Nocturno de Chile está inspirado en la figura del crítico Ignacio Valente y su estrecha relación con personeros de la Junta de Gobierno. Su estructura es la de un monólogo delirante basado en hechos reales. En ella hace alusión al taller literario de Mariana Callejas y hay una escena de tortura. Susan Sontag le dedicó un texto a la versión en inglés: “Nocturno de Chile es lo más auténtico y singular: una novela contemporánea destinada a tener un lugar permanente en la literatura mundial”.
En ambos libros la política y la literatura están encarnadas en sujetos dobles, turbios. Son intelectuales zafados por el fascismo. El antecedente es La literatura nazi en América, su tercera novela, en la que asume a los sujetos infames en calidad de protagonistas.
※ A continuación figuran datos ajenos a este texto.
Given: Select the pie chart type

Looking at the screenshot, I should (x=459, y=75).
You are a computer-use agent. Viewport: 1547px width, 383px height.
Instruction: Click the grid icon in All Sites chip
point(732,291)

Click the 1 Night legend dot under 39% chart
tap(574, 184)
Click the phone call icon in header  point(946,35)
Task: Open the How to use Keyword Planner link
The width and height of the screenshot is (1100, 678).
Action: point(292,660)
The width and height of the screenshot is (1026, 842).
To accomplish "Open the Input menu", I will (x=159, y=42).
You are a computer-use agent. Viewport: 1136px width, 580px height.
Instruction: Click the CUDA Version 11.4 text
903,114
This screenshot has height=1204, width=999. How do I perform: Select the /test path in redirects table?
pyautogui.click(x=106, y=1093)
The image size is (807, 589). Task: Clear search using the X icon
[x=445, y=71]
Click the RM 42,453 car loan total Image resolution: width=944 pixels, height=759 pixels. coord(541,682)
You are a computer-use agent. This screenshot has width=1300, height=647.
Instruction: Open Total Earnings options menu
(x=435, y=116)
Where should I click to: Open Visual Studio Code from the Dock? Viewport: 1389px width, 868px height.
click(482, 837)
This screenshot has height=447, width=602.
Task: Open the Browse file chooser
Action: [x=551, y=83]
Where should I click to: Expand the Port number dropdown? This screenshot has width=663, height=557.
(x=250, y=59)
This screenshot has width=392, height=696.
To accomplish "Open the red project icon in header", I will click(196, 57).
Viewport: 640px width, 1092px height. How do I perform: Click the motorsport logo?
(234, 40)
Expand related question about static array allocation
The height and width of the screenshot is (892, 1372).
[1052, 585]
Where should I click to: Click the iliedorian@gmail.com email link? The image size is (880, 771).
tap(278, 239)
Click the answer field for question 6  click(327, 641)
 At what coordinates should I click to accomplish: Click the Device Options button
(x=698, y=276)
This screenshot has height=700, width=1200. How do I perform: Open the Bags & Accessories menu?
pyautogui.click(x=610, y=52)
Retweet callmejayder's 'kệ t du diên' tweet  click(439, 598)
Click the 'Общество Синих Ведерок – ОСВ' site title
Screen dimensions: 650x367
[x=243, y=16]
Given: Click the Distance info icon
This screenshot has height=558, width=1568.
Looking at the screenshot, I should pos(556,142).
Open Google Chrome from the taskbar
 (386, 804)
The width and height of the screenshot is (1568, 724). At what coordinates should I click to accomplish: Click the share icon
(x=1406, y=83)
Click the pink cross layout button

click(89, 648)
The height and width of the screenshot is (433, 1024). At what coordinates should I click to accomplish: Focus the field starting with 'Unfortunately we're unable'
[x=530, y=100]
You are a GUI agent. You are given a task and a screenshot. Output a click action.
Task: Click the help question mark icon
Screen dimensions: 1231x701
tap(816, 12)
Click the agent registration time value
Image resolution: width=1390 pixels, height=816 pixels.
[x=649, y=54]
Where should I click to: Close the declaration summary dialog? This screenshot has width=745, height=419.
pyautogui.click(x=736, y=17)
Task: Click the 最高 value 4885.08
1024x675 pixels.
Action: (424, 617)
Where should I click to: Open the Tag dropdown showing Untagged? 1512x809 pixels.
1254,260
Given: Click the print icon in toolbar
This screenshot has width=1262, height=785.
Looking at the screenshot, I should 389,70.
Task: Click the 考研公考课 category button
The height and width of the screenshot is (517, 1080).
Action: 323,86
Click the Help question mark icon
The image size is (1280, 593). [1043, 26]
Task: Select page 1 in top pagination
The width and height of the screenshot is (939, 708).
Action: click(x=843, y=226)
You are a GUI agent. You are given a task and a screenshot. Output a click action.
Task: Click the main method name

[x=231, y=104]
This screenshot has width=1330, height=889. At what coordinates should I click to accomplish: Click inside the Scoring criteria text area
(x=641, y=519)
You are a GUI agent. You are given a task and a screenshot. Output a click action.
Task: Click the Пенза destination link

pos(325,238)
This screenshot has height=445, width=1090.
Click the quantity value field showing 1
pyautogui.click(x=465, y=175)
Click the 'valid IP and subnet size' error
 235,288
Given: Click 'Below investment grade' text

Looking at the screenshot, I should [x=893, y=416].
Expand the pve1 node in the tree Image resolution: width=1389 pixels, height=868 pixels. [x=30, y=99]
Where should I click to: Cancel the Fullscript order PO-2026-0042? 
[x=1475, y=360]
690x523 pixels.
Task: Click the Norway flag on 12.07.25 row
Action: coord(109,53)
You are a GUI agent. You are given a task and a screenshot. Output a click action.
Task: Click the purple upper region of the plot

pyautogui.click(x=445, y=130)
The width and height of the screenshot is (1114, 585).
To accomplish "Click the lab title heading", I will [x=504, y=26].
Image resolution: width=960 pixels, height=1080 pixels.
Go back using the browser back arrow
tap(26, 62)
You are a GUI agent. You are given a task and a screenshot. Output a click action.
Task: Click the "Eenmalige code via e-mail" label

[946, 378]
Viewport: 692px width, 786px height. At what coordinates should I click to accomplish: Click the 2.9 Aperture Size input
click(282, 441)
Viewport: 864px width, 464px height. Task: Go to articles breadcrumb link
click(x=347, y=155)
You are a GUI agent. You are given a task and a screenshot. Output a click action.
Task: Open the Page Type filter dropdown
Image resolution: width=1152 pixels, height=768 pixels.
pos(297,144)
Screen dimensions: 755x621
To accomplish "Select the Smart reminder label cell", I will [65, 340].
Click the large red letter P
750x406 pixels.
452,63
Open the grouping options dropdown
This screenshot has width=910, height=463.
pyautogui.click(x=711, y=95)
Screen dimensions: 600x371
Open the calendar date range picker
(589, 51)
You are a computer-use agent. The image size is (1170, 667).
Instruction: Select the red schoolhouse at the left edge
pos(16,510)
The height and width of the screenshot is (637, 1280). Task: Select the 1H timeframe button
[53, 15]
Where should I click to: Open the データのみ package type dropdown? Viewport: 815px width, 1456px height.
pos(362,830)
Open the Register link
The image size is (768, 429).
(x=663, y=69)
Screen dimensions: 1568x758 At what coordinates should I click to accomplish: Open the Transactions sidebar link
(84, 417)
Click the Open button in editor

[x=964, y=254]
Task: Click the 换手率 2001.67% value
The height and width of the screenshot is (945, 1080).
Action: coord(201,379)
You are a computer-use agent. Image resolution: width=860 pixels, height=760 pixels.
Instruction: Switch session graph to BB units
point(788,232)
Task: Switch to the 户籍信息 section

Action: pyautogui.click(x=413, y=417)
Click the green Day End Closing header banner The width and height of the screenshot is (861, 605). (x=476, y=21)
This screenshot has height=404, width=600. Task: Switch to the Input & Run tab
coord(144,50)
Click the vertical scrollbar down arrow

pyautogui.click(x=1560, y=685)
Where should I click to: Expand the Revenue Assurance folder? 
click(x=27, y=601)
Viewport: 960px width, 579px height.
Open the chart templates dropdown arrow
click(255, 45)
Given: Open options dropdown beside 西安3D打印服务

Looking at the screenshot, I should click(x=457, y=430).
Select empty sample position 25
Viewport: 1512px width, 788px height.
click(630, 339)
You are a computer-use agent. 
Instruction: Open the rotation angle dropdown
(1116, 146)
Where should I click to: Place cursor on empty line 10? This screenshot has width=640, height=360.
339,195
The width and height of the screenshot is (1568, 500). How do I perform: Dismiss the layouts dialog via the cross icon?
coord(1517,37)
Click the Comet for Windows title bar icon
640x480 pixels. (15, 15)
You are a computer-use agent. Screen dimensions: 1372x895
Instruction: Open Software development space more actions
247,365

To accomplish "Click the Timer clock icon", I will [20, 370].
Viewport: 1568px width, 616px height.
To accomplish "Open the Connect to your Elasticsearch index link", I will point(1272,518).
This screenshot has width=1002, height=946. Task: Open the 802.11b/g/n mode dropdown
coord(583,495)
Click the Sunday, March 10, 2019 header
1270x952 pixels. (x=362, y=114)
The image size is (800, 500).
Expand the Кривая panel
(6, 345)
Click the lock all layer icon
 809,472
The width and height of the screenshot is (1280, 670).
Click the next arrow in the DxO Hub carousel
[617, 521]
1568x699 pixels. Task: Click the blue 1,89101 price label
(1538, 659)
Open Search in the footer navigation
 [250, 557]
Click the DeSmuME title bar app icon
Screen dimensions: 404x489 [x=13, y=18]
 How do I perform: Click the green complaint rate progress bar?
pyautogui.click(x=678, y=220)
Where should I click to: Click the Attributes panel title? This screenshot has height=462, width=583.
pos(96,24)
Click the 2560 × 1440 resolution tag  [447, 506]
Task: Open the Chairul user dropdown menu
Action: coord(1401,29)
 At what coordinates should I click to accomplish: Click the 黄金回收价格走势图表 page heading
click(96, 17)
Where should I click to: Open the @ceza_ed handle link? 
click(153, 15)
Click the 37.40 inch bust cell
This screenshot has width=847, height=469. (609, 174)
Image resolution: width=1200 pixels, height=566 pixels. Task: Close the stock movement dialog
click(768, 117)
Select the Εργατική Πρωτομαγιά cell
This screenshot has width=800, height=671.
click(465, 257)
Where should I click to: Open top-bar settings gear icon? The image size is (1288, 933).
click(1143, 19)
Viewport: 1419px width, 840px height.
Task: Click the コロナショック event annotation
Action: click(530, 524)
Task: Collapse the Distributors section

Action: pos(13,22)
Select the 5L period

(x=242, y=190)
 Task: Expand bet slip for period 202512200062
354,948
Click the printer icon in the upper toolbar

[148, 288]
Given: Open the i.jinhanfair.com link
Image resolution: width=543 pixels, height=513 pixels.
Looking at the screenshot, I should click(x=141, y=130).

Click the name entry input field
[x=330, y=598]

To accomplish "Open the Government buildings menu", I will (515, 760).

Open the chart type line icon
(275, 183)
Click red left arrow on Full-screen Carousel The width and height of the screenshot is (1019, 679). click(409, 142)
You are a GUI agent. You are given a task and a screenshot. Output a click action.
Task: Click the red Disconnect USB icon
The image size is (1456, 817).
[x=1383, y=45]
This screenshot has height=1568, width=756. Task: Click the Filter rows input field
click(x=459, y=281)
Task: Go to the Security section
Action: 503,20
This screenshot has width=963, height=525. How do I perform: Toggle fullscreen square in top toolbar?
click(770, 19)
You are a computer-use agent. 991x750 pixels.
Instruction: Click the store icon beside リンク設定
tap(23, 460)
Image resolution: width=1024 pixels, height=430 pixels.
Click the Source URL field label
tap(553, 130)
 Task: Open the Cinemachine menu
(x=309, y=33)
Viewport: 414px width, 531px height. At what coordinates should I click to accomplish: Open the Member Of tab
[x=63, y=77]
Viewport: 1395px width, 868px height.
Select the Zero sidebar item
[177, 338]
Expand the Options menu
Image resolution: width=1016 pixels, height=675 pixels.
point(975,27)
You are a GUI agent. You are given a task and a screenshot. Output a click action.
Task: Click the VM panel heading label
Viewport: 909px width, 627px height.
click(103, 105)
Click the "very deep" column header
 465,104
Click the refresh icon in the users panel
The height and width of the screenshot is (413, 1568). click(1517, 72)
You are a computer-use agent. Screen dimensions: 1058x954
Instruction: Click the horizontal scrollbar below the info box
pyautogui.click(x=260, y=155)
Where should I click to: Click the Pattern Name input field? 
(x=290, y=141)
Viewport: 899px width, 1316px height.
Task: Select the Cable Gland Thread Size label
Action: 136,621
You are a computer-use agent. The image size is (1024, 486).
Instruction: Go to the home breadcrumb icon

La fama llegó tarde para Bolaño. Sin embargo, aprovechó esos años finales para trazar un mapa cultural de sus preferencias y desprecios. Armar su tradición fue uno de sus últimos empeños intelectuales, además de sacar adelante su obra monumental, 2666.
Estuvo atento a lo que pasaba con la democracia en Chile y era disconforme. Pero no dedicó demasiado espacio a su análisis. Se inclinaba por fenómenos puntuales. Comentó las grabaciones para ejecutar el bombardeo a La Moneda. Observa: “El humor del que hacen gala, es pese a todo, familiar”. Sostiene que pertenece ese registro al género de la pornografía. En Una proposición modesta se queja con desaliento del discurso político de los 90, pues según él tiende hacia “la penitencia incesante que sustituye el intercambio o la exposición de ideas”.
Había en Bolaño una fascinación por el salvajismo. Estaba con los que se padecen y detestó al estrato satisfecho de la sociedad. Vivió en el desasosiego y apostó por temas que oscilan entre la tristeza, la locura y la violencia. El placer de odiar, del que habla William Hazlitt, no le fue ajeno. La diatriba fue su arma preferida. Una de las más concluyentes se titula Sobre el expandido virus del escritor amigo del presidente: “El poder siempre ha sido, digamos, el viagra de los escritores chilenos. El poder representado por el presidente, por el millonario, por el mecenas, por el comité central del partido. A veces pareciera que los escritores chilenos tienen miedo a dormir solos o con la luz apagada”.
La frecuencia de Bolaño se escucha cada día más pesada. Su estilo era el de un francotirador. Sus frases suenan como balazos.